### [What to work on]
The records that follow should be copied out exactly, pictures excluded.

**********

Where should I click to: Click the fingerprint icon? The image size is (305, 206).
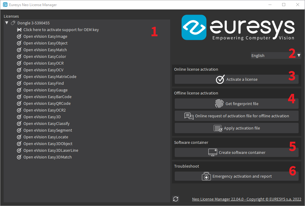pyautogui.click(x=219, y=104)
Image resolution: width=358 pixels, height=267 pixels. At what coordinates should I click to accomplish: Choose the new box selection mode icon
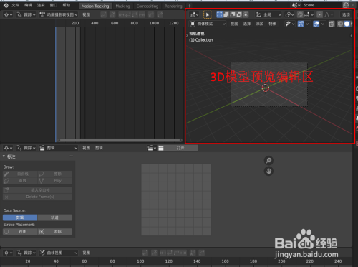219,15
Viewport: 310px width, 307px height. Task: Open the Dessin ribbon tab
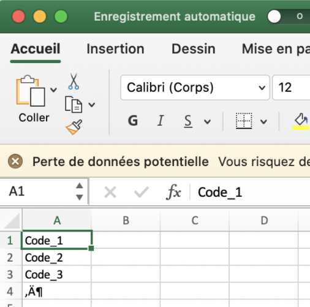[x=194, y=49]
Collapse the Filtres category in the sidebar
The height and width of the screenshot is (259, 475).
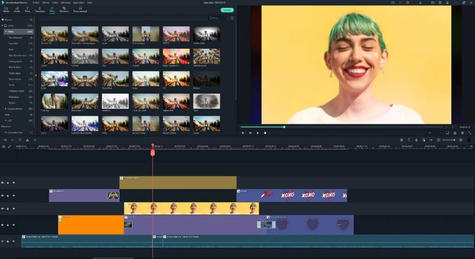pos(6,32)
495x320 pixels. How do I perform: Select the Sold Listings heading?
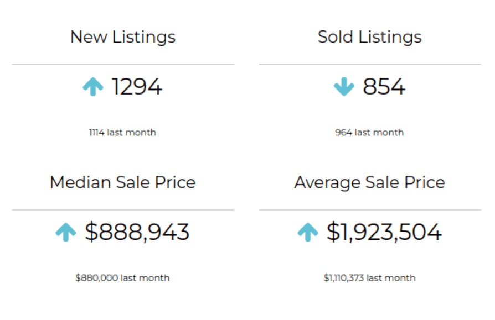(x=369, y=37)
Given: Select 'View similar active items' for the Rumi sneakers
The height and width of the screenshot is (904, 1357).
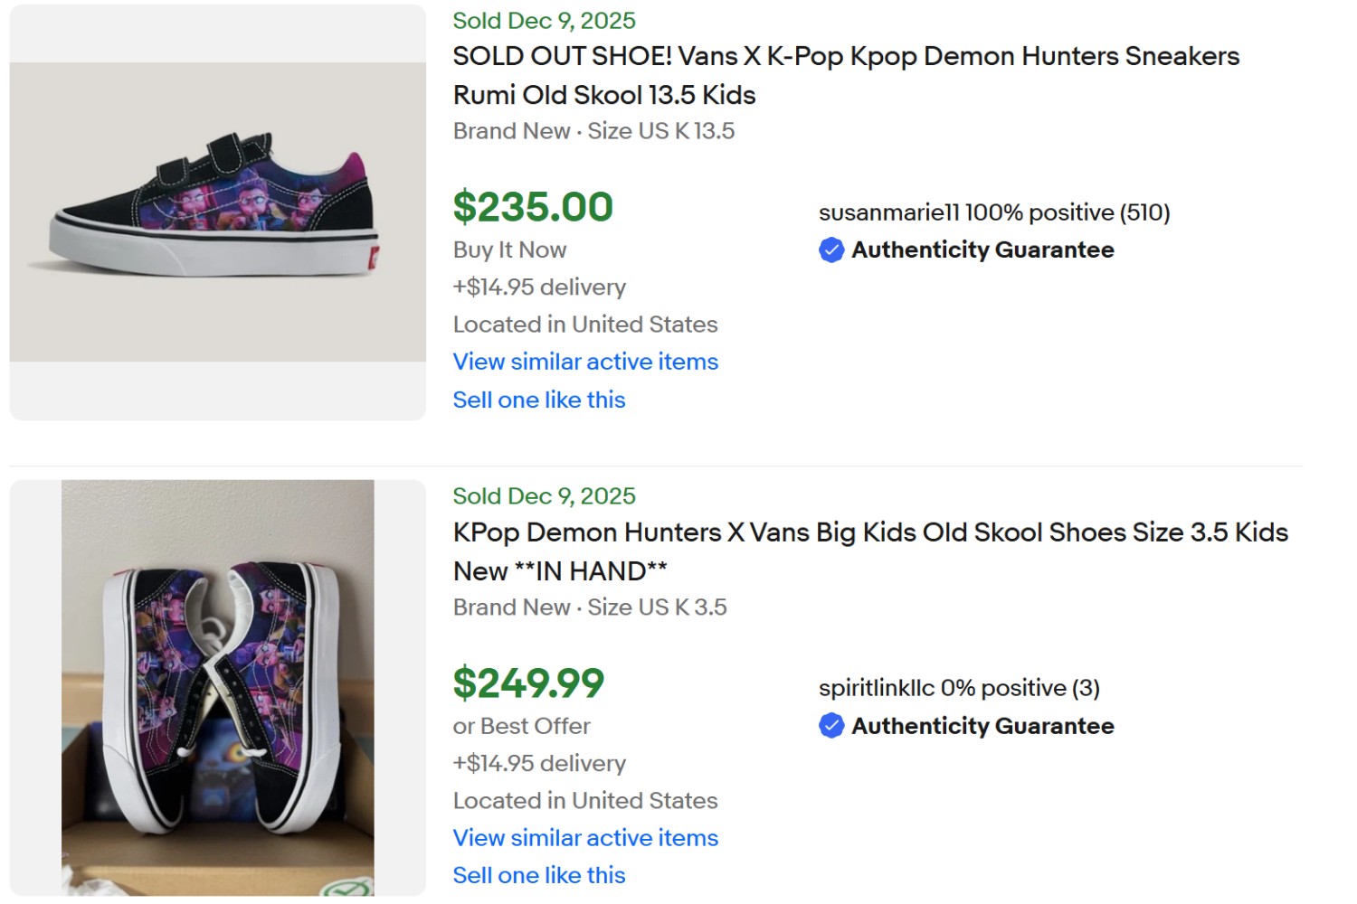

**********

### [Answer section]
Where should I click to: Click the fingerprint icon? The image size is (305, 206).
pyautogui.click(x=219, y=104)
Image resolution: width=358 pixels, height=267 pixels. At what coordinates should I click to accomplish: Choose the new box selection mode icon
219,15
Viewport: 310px width, 307px height. Task: Open the Dessin ribbon tab
[x=194, y=49]
Collapse the Filtres category in the sidebar
The height and width of the screenshot is (259, 475).
pos(6,32)
495x320 pixels. How do I perform: Select the Sold Listings heading?
(x=369, y=37)
Given: Select 'View similar active items' for the Rumi sneakers
The height and width of the screenshot is (904, 1357).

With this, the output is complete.